The Attempt at a Solution

I took the diffrence h(x) = p(x) - q(x)
h'(x) = ((x-1)^4) - 4
got two solutions for h'(x)=0.

I believe you are doing something wrong here. You have to prove that the line $y_1 = 4x - 6$ intersects with $y_2 = \frac{1}{5}(x-1)^5$. What does this mean? You have to find the points $x$ for which $y_1$ = $y_2$. Thus, we set $y_1 = y_2$ and solve for $x$.

$y_1 = y_2$
$\iff y_1 - y_2 = 0$
$\iff 4x - 6 - (\frac{1}{5}(x-1)^5)= 0$

There's no need to use derivatives! (In your notation, you have to find the points $x$ such that $h(x) = 0$, not $h'(x) = 0$). Can you continue from here?

 

[Ray Vickson]

Homework Statement

p(x) = 0.2*(x-1)^5,
q(x) = 4x-6

The Attempt at a Solution

I took the diffrence h(x) = p(x) - q(x)
h'(x) = ((x-1)^4) - 4
got two solutions for h'(x)=0.

What does this have to do with the original question? Finding the stationary points of h(x) is not the same thing as finding the zeros of h(x).

 

[Dank2]

I believe you are doing something wrong here. You have to prove that the line $y_1 = 4x - 6$ intersects with $y_2 = \frac{1}{5}(x-1)^5$. What does this mean? You have to find the points $x$ for which $y_1$ = $y_2$. Thus, we set $y_1 = y_2$ and solve for $x$.

$y_1 = y_2$
$\iff y_1 - y_2 = 0$
$\iff 4x - 6 - (\frac{1}{5}(x-1)^5)= 0$

There's no need to use derivatives! (In your notation, you have to find the points $x$ such that $h(x) = 0$). Can you continue from here?

cant get clean solutions

 

[Dank2]

What does this have to do with the original question? Finding the stationary points of h(x) is not the same thing as finding the zeros of h(x).
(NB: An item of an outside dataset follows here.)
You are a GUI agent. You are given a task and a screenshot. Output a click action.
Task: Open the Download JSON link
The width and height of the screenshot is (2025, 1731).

maybe i can conclude about the max solutions that is possible. if only at two points h'(x) = 0 , then intuitively i can see why there can't be more than 3 solutions. can't see how to proof it though.

 

[member 587159]

cant get clean solutions

maybe i can conclude about the max solutions that is possible. if only at two points h'(x) = 0 , then intuitively i can see why there can't be more than 3 solutions. can't see how to proof it though.

Ah, now I see what you are doing. You should write this out explicitly in the first post. Yes, it might be impossible to find the zeros of the difference between those 2 functions.

But, you are thinking in the right track when you suggest using derivatives! Do you know about Rolle's theorem?

https://en.wikipedia.org/wiki/Rolle's_theorem

 

[Dank2]

Ah, now I see what you are doing. You should write this out explicitly in the first post. But, you are thinking in the right track then! Do you know about Rolle's theorem?

https://en.wikipedia.org/wiki/Rolle's_theorem

yes how can i use it here

 

[member 587159]

yes how can i use it here

Suppose there are more than 3 zeros and use the fact that there are only 2 zeros for the derivative to derive a contradiction with Rolle's theorem.

EDIT: I have to add that, with this approach, you only proved that it has a maximum of 3 zeros. You also need to prove that it has exactly 3 zeros.

 

[Dank2]

Suppose there are more than 3 zeros and use the fact that there are only 2 zeros for the derivative to derive a contradiction with Rolle's theorem.

EDIT: I have to add that, with this approach, you only proved that it has a maximum of 3 zeros. You also need to prove that it has exactly 3 zeros.

thanks

 

[Ray Vickson]

yes how can i use it here

If h'(x) has two zeros it is possible that h(x) also has only two (real) zeros: one isolated zero, and one zero of multiplicity two. (Of course, one can check that this example will not exhibit that behavior, because one can check that no stationary point is a (double) zero of h(x).) However, the argument certainly does eliminate the possibility of more than 3 zeros.

 

[Mark44]

Thread moved from Precalc section.